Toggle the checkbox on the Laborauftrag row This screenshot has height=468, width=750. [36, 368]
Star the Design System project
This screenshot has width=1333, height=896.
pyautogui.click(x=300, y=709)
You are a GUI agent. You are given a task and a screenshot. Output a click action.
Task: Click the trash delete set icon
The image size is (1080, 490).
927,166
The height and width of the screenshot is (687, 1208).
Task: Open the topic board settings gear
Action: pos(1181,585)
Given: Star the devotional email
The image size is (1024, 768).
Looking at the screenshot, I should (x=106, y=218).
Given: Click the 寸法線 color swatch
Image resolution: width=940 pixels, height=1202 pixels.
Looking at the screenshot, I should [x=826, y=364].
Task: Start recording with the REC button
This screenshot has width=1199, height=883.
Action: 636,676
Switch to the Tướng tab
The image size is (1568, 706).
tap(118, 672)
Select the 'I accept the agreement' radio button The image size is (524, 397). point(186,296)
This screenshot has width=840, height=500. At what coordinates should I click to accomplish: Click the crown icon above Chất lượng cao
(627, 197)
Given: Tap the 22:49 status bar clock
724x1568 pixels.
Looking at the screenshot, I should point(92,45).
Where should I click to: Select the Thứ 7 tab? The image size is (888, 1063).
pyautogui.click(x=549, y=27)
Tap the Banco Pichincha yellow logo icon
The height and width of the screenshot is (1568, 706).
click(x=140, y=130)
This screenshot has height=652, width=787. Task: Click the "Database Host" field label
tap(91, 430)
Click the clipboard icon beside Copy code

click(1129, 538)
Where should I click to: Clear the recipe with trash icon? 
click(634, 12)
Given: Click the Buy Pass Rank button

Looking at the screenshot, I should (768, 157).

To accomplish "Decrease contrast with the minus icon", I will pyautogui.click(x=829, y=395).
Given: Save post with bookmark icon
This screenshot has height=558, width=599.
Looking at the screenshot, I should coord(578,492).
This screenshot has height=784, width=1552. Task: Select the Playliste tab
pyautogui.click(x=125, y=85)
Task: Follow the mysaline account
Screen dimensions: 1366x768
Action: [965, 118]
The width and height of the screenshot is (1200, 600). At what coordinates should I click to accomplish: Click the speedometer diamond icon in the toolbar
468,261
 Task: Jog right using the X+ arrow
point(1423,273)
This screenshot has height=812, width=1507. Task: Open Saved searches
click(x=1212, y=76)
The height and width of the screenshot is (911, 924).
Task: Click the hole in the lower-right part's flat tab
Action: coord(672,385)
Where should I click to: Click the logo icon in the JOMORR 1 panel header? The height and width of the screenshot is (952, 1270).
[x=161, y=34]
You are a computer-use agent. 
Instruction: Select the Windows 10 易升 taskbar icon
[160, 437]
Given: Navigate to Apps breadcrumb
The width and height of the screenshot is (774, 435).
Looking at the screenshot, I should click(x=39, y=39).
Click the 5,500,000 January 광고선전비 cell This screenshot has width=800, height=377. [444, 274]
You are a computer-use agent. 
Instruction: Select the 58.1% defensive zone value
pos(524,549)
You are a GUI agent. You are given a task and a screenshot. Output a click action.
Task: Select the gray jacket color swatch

-----

**Brief**
Every entry above needs to be written out again exactly.

**Task response**
Toggle the checkbox on the Laborauftrag row This screenshot has height=468, width=750. [36, 368]
Star the Design System project
This screenshot has width=1333, height=896.
pyautogui.click(x=300, y=709)
You are a GUI agent. You are given a task and a screenshot. Output a click action.
Task: Click the trash delete set icon
The image size is (1080, 490).
927,166
The height and width of the screenshot is (687, 1208).
Task: Open the topic board settings gear
Action: pos(1181,585)
Given: Star the devotional email
The image size is (1024, 768).
Looking at the screenshot, I should (x=106, y=218).
Given: Click the 寸法線 color swatch
Image resolution: width=940 pixels, height=1202 pixels.
Looking at the screenshot, I should [x=826, y=364].
Task: Start recording with the REC button
This screenshot has width=1199, height=883.
Action: 636,676
Switch to the Tướng tab
The image size is (1568, 706).
tap(118, 672)
Select the 'I accept the agreement' radio button The image size is (524, 397). point(186,296)
This screenshot has width=840, height=500. At what coordinates should I click to accomplish: Click the crown icon above Chất lượng cao
(627, 197)
Given: Tap the 22:49 status bar clock
724x1568 pixels.
Looking at the screenshot, I should point(92,45).
Where should I click to: Select the Thứ 7 tab? The image size is (888, 1063).
pyautogui.click(x=549, y=27)
Tap the Banco Pichincha yellow logo icon
The height and width of the screenshot is (1568, 706).
click(x=140, y=130)
This screenshot has height=652, width=787. Task: Click the "Database Host" field label
tap(91, 430)
Click the clipboard icon beside Copy code

click(1129, 538)
Where should I click to: Clear the recipe with trash icon? 
click(634, 12)
Given: Click the Buy Pass Rank button

Looking at the screenshot, I should (768, 157).

To accomplish "Decrease contrast with the minus icon", I will pyautogui.click(x=829, y=395).
Given: Save post with bookmark icon
This screenshot has height=558, width=599.
Looking at the screenshot, I should coord(578,492).
This screenshot has height=784, width=1552. Task: Select the Playliste tab
pyautogui.click(x=125, y=85)
Task: Follow the mysaline account
Screen dimensions: 1366x768
Action: [965, 118]
The width and height of the screenshot is (1200, 600). At what coordinates should I click to accomplish: Click the speedometer diamond icon in the toolbar
468,261
 Task: Jog right using the X+ arrow
point(1423,273)
This screenshot has height=812, width=1507. Task: Open Saved searches
click(x=1212, y=76)
The height and width of the screenshot is (911, 924).
Task: Click the hole in the lower-right part's flat tab
Action: coord(672,385)
Where should I click to: Click the logo icon in the JOMORR 1 panel header? The height and width of the screenshot is (952, 1270).
[x=161, y=34]
You are a computer-use agent. 
Instruction: Select the Windows 10 易升 taskbar icon
[160, 437]
Given: Navigate to Apps breadcrumb
The width and height of the screenshot is (774, 435).
Looking at the screenshot, I should click(x=39, y=39).
Click the 5,500,000 January 광고선전비 cell This screenshot has width=800, height=377. [444, 274]
You are a computer-use agent. 
Instruction: Select the 58.1% defensive zone value
pos(524,549)
You are a GUI agent. You are given a task and a screenshot. Output a click action.
Task: Select the gray jacket color swatch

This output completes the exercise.